Data provided:
☆ ☆ ☆ ☆ ☆ ☆ ☆

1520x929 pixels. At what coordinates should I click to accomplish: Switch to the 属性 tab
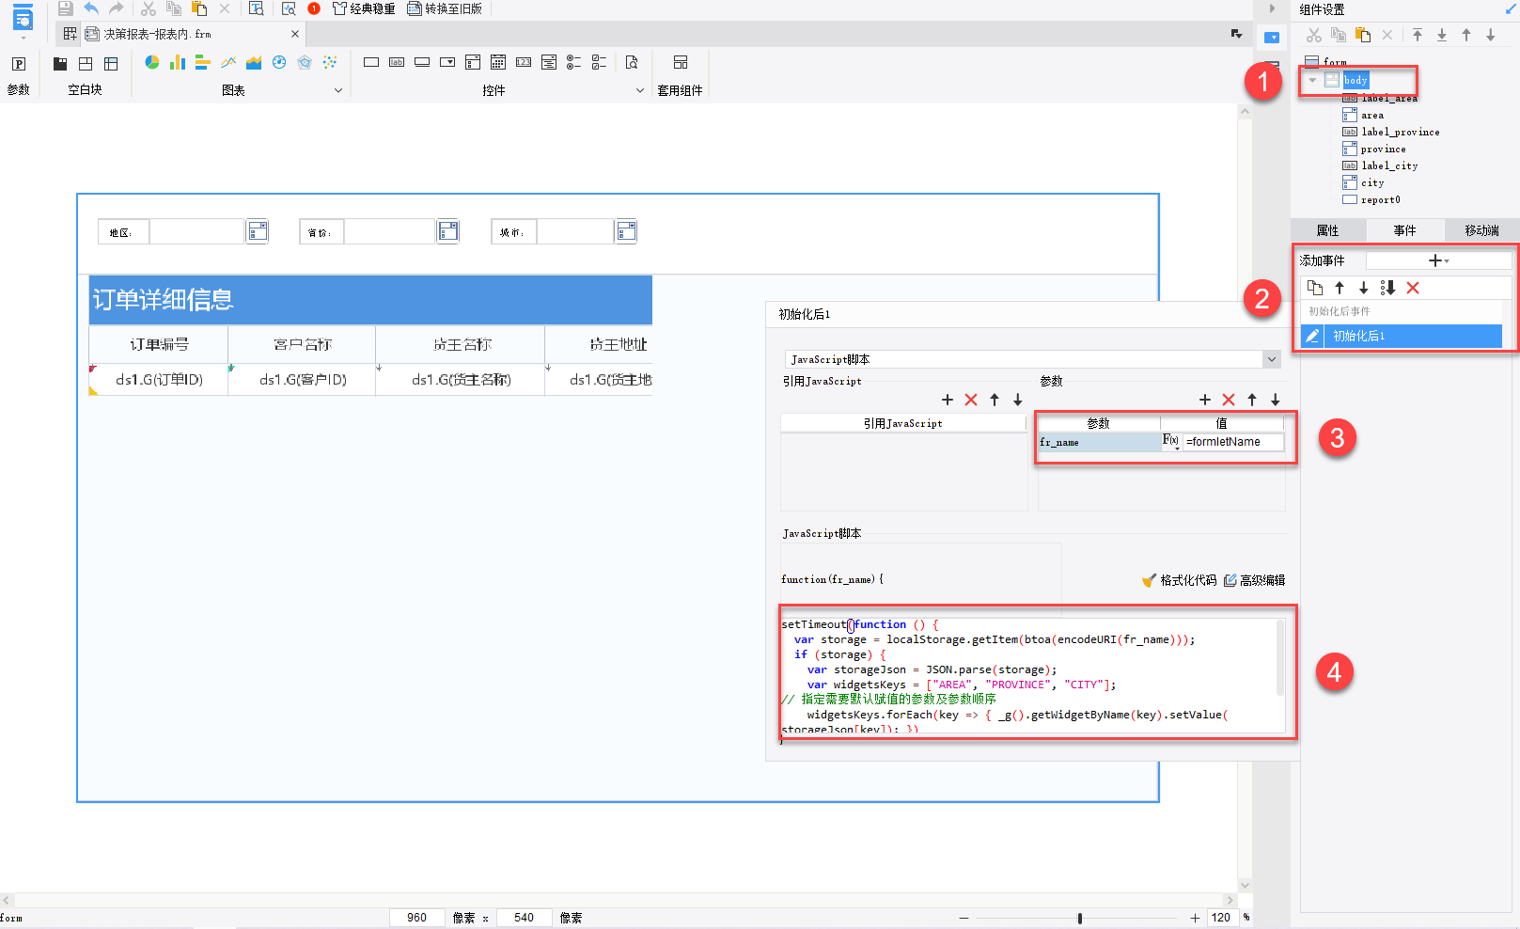click(1327, 230)
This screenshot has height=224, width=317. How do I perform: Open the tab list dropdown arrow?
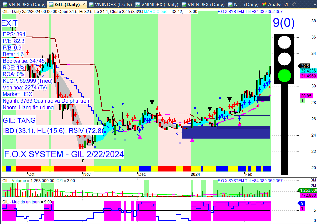click(x=315, y=4)
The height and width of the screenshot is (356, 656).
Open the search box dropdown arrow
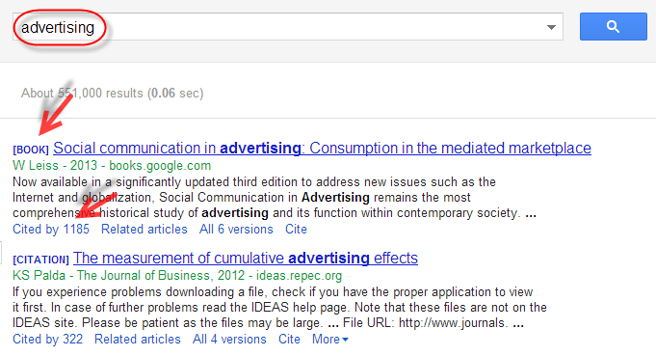tap(551, 27)
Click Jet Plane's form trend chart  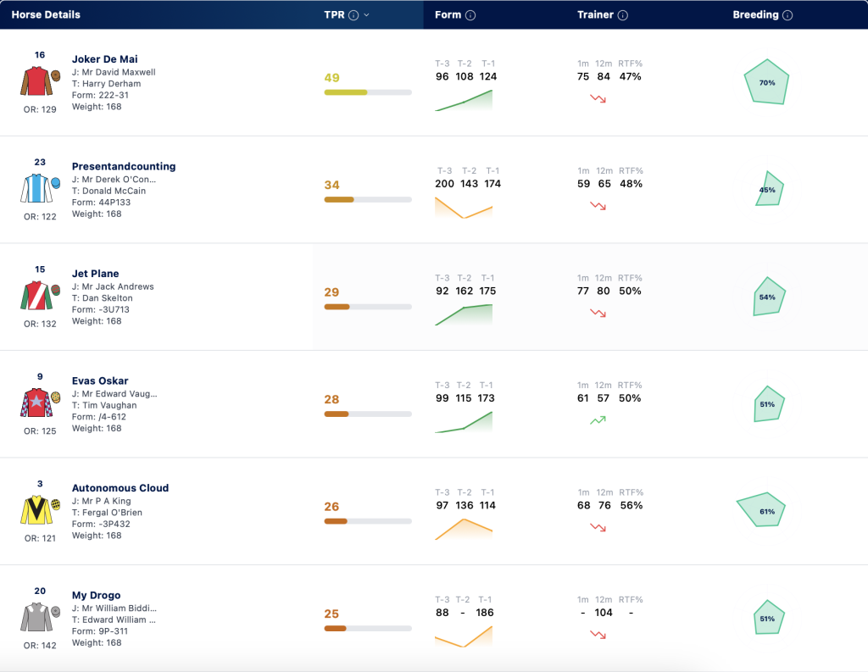(x=464, y=314)
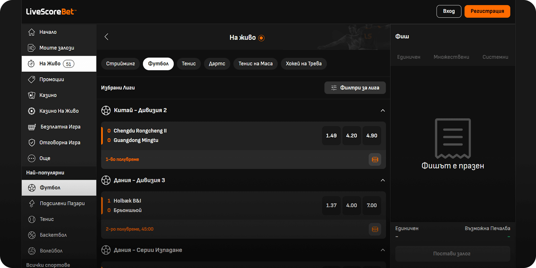Pick the 1.49 odds for Chengdu Rongcheng
This screenshot has height=268, width=536.
(331, 136)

☆ ☆ ☆ ☆ ☆ ☆ ☆

Stated problem: Reproduce the listing from its first line through the line containing "tap(551, 27)", requests included, shifting every coordinate in the answers up by 47. Leave the pictures out.

Response to this exercise:
1520x929 pixels. At what coordinates should I click to accomplish: Switch to the 属性 tab
click(1374, 277)
This screenshot has height=224, width=317. How do I perform: Open the tab list dropdown arrow?
click(x=362, y=51)
The height and width of the screenshot is (356, 656).
Open the search box dropdown arrow
tap(598, 74)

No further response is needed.